Girl-three-times-1200.jpg

artist statement + bio

artist statement

Bombarded by the constant flux of information injected into our lives by technology, we are losing our ability to contemplate. But can technology be turned upon itself and help us feel in a deep, spiritual way? In my work, I combine still photography and video to capture these extended moments of reflection and allow for the grandeur and magic of The Everyday to unfold. I see my video work as an extension of the still image. This combination of moving and still images expresses our shifting internal gestures – a meditation, where the Eternal is reconciled with the Quotidian.

– Lynn


bio

Lynn Bianchi is a fine art photographer and multimedia artist who has shown her work in over thirty solo exhibitions and in museums worldwide.

Lynn Bianchi is a New York–based fine art photographer and multimedia artist known for her provocative, humorous, and deeply human explorations of the body, time, and perception. Working across photography, sculpture, and video, Bianchi has created a distinctive visual language that merges sensuality with intellect, and humor with compassion.

After relocating to New York City in 1968, Bianchi immersed herself in the city’s vibrant creative culture and began working with photography. Her early practice was rooted in the tactile processes of the darkroom—silver-gelatin printing, hand-toning, and the delicate application of the gold leaf. From the outset, she treated the photographic print not as a flat record of reality, but as an object of transformation—a physical surface that could hold gesture and emotion.

Bianchi gained international recognition in the 1990s with her celebrated series Heavy in White. These black-and-white photographs depict nude women—often mature, full-figured, and unapologetically present—engaged in rituals of everyday absurdity: dining, playing, or standing in quiet defiance. By combining humor, elegance, and irony, Heavy in White challenged conventional ideals of beauty and the limitations imposed on the female form. Her subjects are not objectified but empowered; they inhabit their own space with joy and authority.

In the years that followed, Bianchi continued to experiment with new materials and modes of seeing. Series such as Geometrics and Women in Landscape integrated the nude with abstract architectural and natural settings, while her Gold Leaf and Beach Transparencies projects extended her exploration of surface and depth through layered transparencies and mixed-media constructions. In these works, photography becomes almost sculptural—an object in motion rather than a static image.

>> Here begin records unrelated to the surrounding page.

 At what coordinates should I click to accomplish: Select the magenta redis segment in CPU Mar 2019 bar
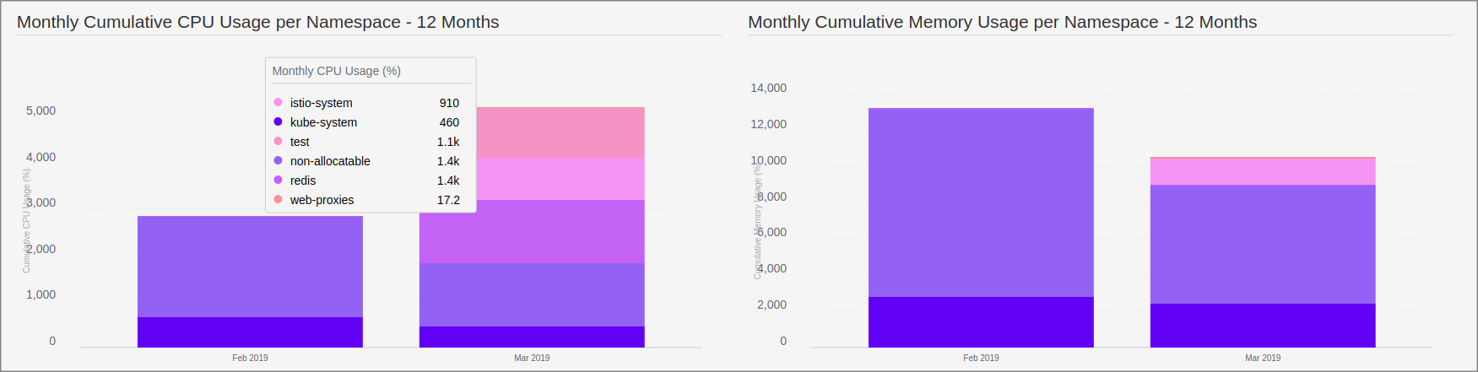coord(532,231)
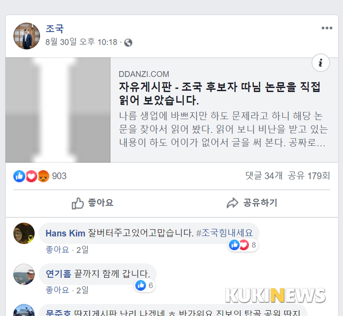Click the link info 'i' icon
This screenshot has height=316, width=343.
coord(320,63)
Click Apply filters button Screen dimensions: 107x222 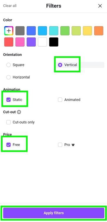click(x=54, y=213)
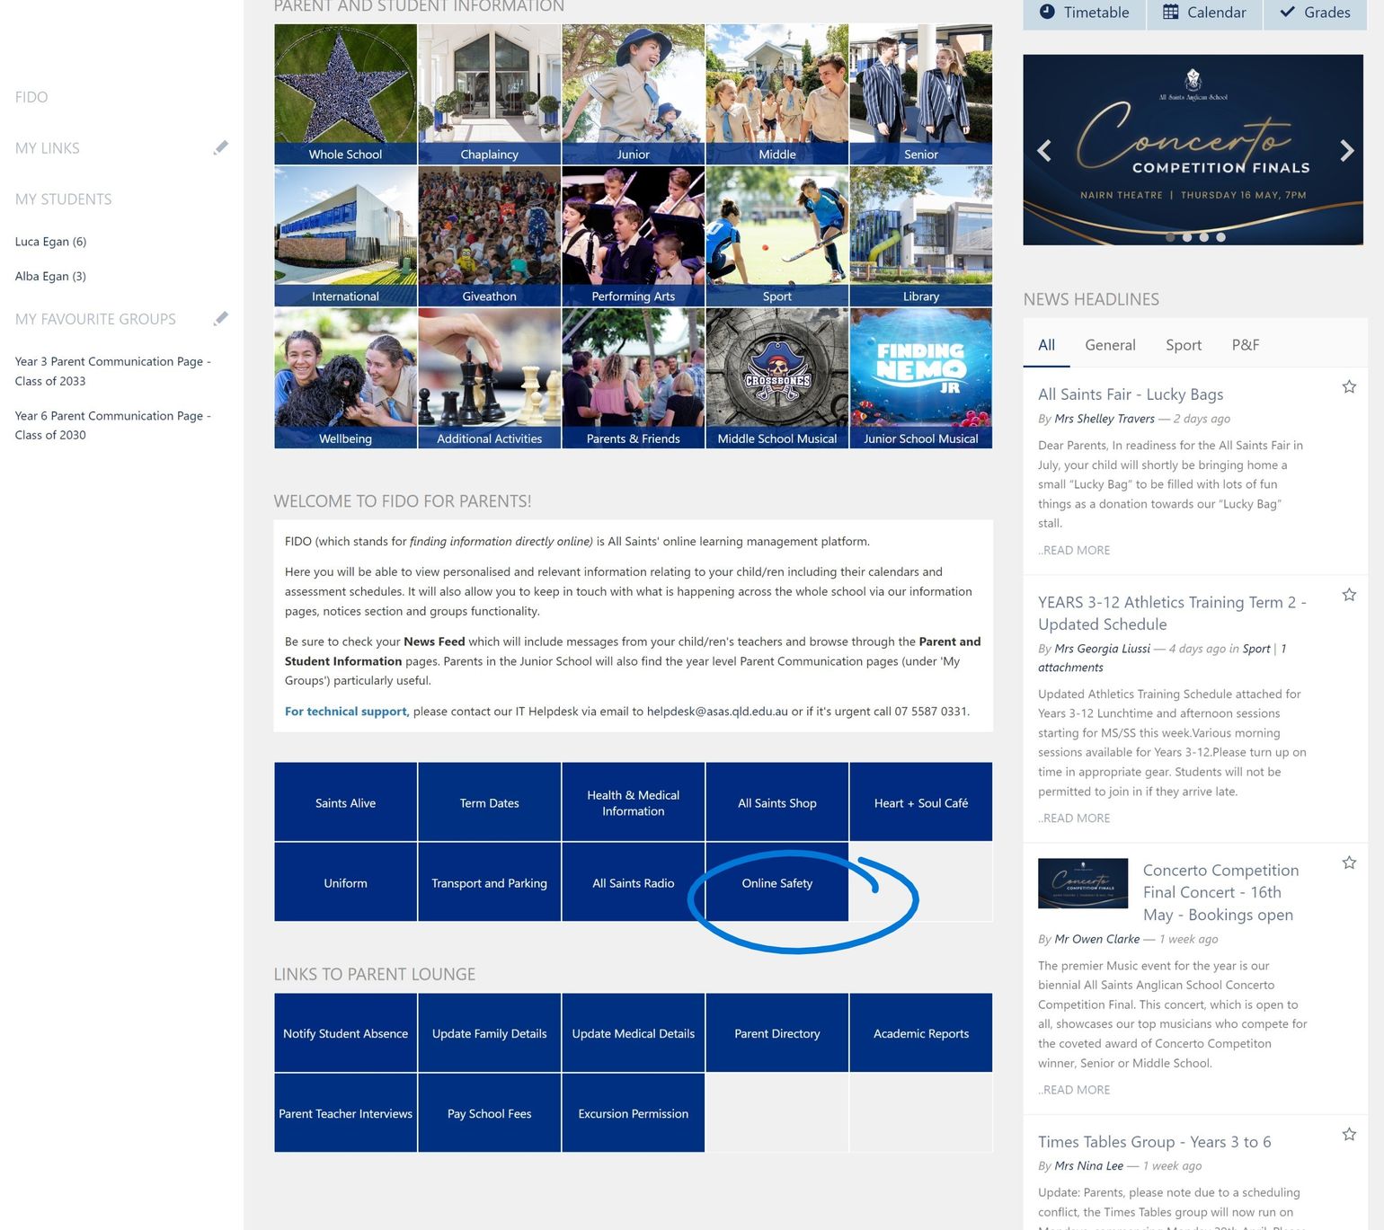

Since 2011, Bianchi has expanded her practice into video, exploring the fluid relationship between stillness and time. Her moving-image works are contemplative, rhythmic, and subtly theatrical, transforming ordinary gestures into meditations on perception. Her recent project New York Minute revisits the city that has shaped her vision, capturing its humor, melancholy, and resilient vitality. Created partly during the pandemic, the series reflects her enduring fascination with empathy and the beauty of imperfection. This work participated in over 20 different film festivals around the world and was shown to the public at Cinema Village and Alamo Drafthouse in New York City.

Bianchi’s photographic work has been shown at Brooklyn Museum, Yale Art Gallery, Tokyo Metropolitan Museum of Photography, Musée de l’Elysée in Switzerland; Art Gallery of Ontario in Toronto among others. Servitude I from Heavy In White series was added to the collection of Walker Art Center in 2019. The work is also reproduced in the Walker’s catalogue The Expressionist Figure among such artists as Edgar Degas, Willem de Kooning, David Hockney, Pablo Picasso, etc.

Bianchi’s art has been featured in over forty publications, including The Huffington Post, Analog Forever Magazine, Frames Magazine, Juxtapoz Magazine, Encyclopedia of Food and Culture, Vogue Italia, AnOther Magazine, Phot’Art International, and GEO. Lynn’s work resides in numerous private collections across the globe, including Manfred Heiting’s and Edward Norton’s, as well as in museum collections including Museum of Fine Arts in Houston, Texas, Biblioteque Nationale de France in Paris, Musée Ken Damy in Brescia, Italy and 21c Museum in Louisville, Kentucky among others. She has recently exhibited in New York City at Salmagundi Club, The Untitled Space and 100 Sutton Studios among others.

Lynn’s video projects are frequent winners of Best Experimental Awards and have been shown at various festivals all over the world, including New York Shorts International Film Festival, Odense International Film Festival, Montreal Independent Film Festival, Berlin Shorts Award, Moscow Shorts, Lund Architecture Film Festival, Budapest International Foto Awards, Tokyo International Foto Awards, New Earth International Film Festival in Poland, Toronto Film Magazine Festival.

Throughout her career, Bianchi has sought to reveal the beauty within imperfection and the power within vulnerability. Whether through the shimmer of a gold-toned print or the slow unfolding of a video frame, her work invites viewers to see beyond the surface—to encounter a world where humor and tenderness, strength and fragility, coexist.